[元の文章]:
┄┄┄┄┄┄┄┄┄┄
今日は、2022年度からの高校学習指導要領の変更について、考えていきたいと思います。

 

指導要領の変更はなぜ必要か

まず、学習指導要領は何のためにあるかというと、ざっくり言ってこんな感じです。

「日本国を発展させていくために必要な人材を、全国一定の水準で育てる」

 

そして、学習指導要領の変更は、およそ10年ごとに行われています。

なぜ10年ごとに改訂が必要なのでしょう。

 

それは、およそ10年ごとに、日本が「社会の変化」をまとめ、次の世代に必要な人材について考え直すからです。

 

例えば、これまでの学習指導要領の改訂のタイミングで、世の中の動きがどのようなものだったか、見てみましょう。

平成元年

     昭和から平成へ

     女子の大学進学率が男子を上回る

     海部俊樹内閣に2人の女性官僚、女性初の官房長官誕生

     ベルリンの壁崩壊

女性の活躍が注目されるようになり、冷戦から世界情勢が大きく動き出したことがわかります。
┄┄┄┄┄┄┄┄┄┄
[課題 1]:
元の文章について、次の問いに答えてください。
(a) 学習指導要領の変更は、およそ何年ごとに行われていますか。
(b) 平成元年の出来事として、女子の大学進学率についてどんなことが挙げられていますか。
(c) 平成元年に、海部俊樹内閣で女性として初めて誕生した役職は何ですか。
[課題 2]: 元の文章の「今日は、2022年度からの高」から始まり「そして、学習指導要領の変更は、およそ10年ごとに行われています。」で終わる部分を、一字も変えずに書き写してください。
答えるときは元の文章だけを使ってください。

[元の一覧]:
┄┄┄┄┄┄┄┄┄┄
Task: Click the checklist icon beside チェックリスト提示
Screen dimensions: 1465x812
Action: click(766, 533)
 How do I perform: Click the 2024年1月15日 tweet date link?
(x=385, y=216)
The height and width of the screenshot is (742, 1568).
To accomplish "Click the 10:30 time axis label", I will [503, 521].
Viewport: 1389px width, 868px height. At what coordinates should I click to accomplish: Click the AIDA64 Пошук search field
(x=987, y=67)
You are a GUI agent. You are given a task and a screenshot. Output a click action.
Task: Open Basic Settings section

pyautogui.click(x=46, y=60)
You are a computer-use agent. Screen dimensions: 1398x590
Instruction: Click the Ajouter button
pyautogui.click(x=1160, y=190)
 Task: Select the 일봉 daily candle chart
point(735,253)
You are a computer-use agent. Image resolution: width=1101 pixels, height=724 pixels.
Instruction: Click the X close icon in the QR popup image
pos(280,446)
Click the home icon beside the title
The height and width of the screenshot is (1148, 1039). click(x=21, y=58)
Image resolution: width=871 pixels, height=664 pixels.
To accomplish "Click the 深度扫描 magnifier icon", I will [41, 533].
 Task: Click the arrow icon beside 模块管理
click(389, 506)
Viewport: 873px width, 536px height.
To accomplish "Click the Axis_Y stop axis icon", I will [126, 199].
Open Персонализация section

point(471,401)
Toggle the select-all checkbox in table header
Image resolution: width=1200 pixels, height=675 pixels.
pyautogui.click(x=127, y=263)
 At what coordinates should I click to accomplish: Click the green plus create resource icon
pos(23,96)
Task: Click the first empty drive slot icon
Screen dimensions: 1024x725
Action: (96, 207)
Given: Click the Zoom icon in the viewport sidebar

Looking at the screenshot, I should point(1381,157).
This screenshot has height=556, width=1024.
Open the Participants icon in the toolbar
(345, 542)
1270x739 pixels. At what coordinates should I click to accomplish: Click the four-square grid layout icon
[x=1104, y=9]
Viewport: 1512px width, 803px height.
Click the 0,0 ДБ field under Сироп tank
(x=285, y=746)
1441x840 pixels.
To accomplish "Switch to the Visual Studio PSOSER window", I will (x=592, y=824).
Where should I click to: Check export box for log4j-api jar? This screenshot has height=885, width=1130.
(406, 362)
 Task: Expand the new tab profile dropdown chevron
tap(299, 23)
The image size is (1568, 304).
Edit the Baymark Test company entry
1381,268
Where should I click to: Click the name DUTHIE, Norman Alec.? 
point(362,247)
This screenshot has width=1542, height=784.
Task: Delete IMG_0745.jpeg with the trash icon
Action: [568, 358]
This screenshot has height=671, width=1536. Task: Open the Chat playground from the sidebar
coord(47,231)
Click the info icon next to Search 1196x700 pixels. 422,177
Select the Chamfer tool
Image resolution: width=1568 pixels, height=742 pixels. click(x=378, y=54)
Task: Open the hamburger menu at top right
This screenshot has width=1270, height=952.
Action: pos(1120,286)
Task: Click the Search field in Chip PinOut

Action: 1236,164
┄┄┄┄┄┄┄┄┄┄
[解答 1]:
(a) およそ10年ごとです。
(b) 女子の大学進学率が男子を上回ったことです。
(c) 官房長官です。

[解答 2]:
今日は、2022年度からの高校学習指導要領の変更について、考えていきたいと思います。

 

指導要領の変更はなぜ必要か

まず、学習指導要領は何のためにあるかというと、ざっくり言ってこんな感じです。

「日本国を発展させていくために必要な人材を、全国一定の水準で育てる」

 

そして、学習指導要領の変更は、およそ10年ごとに行われています。